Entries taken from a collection
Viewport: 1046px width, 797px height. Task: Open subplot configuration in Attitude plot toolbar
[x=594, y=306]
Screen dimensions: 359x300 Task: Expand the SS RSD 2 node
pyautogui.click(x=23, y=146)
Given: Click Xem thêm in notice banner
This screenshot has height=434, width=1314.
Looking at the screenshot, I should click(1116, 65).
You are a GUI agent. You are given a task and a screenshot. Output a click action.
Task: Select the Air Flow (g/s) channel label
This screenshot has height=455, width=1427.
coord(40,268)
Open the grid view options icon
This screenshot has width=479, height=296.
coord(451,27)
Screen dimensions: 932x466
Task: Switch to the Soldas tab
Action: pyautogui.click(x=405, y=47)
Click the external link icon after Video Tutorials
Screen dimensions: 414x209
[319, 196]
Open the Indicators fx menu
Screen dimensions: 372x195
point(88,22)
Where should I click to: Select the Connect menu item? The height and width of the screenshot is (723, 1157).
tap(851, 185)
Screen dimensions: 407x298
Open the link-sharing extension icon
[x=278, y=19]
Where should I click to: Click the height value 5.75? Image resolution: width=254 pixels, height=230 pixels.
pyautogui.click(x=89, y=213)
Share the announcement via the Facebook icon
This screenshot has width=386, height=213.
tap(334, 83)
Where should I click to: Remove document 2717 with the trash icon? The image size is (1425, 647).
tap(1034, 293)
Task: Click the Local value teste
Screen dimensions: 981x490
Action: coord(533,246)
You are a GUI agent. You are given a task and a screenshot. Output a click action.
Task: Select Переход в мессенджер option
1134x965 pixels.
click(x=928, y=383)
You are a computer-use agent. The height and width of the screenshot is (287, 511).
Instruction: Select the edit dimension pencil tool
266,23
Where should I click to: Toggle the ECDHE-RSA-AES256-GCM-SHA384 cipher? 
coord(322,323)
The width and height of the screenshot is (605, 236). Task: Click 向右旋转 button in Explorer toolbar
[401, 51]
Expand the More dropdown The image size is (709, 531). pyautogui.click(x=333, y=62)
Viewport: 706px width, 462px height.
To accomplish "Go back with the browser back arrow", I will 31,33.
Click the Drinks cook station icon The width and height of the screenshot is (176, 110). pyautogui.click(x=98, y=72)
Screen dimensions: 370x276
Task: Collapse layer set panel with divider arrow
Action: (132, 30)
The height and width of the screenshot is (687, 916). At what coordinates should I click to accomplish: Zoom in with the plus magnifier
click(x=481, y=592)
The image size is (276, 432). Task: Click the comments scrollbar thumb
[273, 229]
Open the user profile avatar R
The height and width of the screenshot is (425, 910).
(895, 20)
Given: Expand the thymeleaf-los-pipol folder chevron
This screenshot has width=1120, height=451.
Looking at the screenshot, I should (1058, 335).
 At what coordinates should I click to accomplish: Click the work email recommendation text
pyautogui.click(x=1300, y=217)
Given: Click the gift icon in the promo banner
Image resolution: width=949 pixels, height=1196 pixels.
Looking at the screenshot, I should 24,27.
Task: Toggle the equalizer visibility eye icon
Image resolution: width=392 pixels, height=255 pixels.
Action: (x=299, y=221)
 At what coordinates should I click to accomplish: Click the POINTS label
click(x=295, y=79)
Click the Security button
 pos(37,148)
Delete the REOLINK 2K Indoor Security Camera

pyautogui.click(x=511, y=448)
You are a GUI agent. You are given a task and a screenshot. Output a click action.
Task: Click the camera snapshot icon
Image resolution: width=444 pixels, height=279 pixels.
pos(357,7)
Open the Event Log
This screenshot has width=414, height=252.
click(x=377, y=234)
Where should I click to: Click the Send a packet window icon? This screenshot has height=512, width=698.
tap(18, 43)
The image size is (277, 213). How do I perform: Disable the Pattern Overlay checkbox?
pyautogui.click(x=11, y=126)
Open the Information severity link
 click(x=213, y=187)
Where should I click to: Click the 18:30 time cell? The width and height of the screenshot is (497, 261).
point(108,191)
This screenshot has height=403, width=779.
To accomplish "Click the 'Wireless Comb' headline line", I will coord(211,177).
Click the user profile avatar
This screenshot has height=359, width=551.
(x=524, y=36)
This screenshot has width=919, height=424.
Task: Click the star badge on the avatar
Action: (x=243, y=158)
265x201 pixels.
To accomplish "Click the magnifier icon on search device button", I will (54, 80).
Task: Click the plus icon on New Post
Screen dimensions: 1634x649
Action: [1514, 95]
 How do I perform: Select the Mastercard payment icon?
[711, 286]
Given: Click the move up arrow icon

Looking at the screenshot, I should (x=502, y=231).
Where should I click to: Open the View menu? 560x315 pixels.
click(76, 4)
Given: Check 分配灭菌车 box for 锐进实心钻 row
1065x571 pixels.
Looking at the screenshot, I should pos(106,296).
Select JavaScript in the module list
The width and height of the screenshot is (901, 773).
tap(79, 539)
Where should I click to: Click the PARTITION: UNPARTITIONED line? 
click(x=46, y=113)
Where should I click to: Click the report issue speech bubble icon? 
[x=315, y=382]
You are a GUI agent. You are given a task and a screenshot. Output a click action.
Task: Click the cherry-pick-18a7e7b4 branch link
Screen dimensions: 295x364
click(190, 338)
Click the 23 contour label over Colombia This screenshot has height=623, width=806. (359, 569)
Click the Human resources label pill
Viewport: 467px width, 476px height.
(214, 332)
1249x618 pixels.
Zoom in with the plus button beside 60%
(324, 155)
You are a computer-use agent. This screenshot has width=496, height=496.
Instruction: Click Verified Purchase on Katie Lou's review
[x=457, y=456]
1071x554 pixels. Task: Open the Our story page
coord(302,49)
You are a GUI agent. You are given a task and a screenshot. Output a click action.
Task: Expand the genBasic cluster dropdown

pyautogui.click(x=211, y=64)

> WHAT IS BEING ASKED:
Go over the data and return every line that includes the word "computer".

> ANSWER TO THIS PROBLEM:
You are a computer-use agent. The height and width of the screenshot is (287, 511).
You are a computer-use agent. This screenshot has width=496, height=496.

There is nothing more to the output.